As welcome as these additions are, the S21 Ultra falls down a little in one fairly important area: it doesn’t come with a charger, unlike the S20 Ultra. This won’t be an issue if you’ve owned a recent Galaxy S phone, but if you haven’t, you will be required to pay around $25 if you want an official Samsung charger.
This slip-up aside, the S21 Ultra does have the edge when it comes to special features, largely because of its newfound S Pen-compatibility.
Winner: Samsung Galaxy S21 Ultra
The Samsung Galaxy S21 Ultra begins at $1,200 and can be bought directly from Samsung. It’s supported by all major carriers and sold pretty much everywhere you’re likely to check out for phones.
Samsung no longer sells the Galaxy S20 Ultra on its website, although you can still find it at a variety of big retailers and carriers. It officially began at $1,400, yet we’ve seen it for less on places like Amazon and Best Buy.
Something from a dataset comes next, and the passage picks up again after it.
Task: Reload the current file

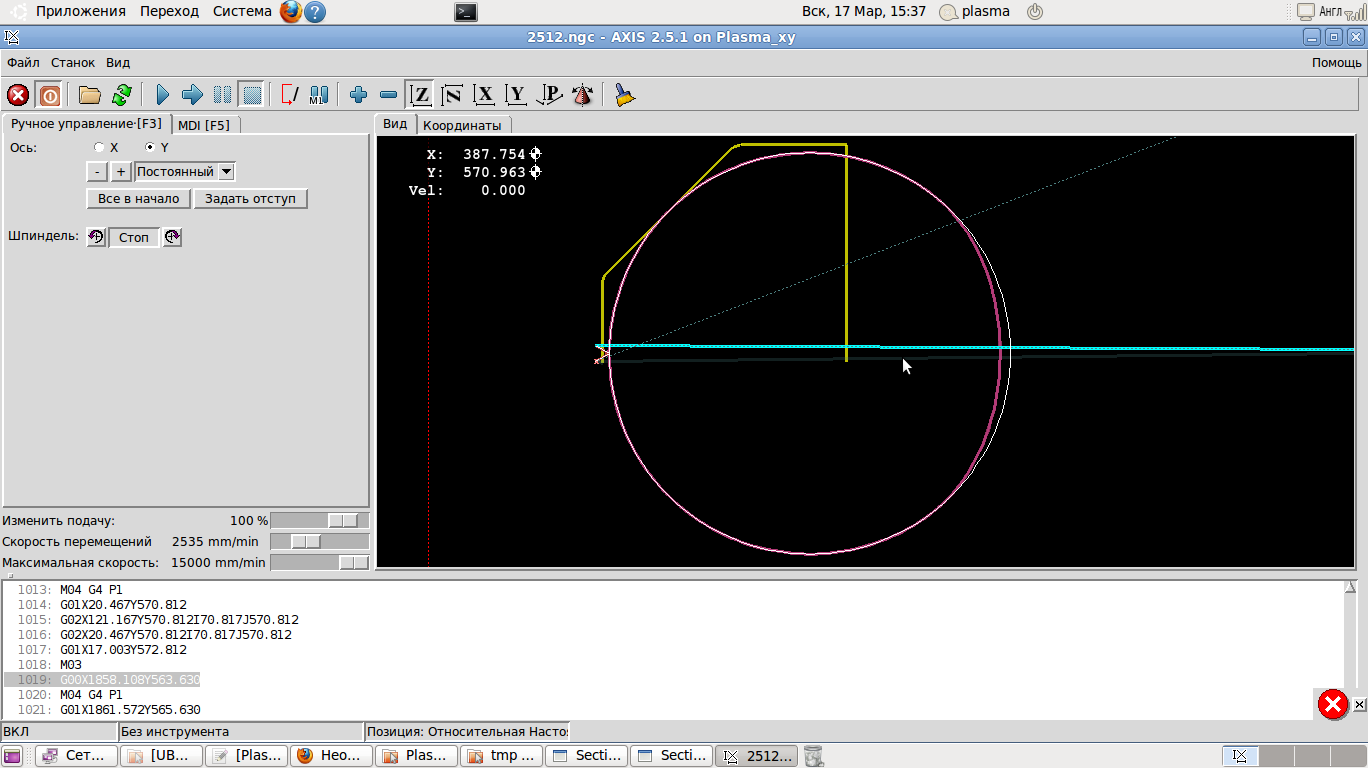Action: (x=122, y=95)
It may have taken a couple of steps backwards (e.g., no MicroSD card or included charger), but the Samsung Galaxy S21 Ultra is undoubtedly an improvement over the S20 Ultra. Its design revamp is attractive, it benefits from an adaptive refresh rate, it includes an improved dual-telephoto lens setup, and it includes support for the S Pen. It also makes use of a faster processor, and even though it doesn’t include a MicroSD card slot, many people never use it, so it isn’t a fatal omission.
That being said, if you can find an S20 Ultra at a lower price than the S21 Ultra, it may be worth picking up. It remains a powerful and beautiful device, so you’d hardly suffer for sticking with it and skipping a generation.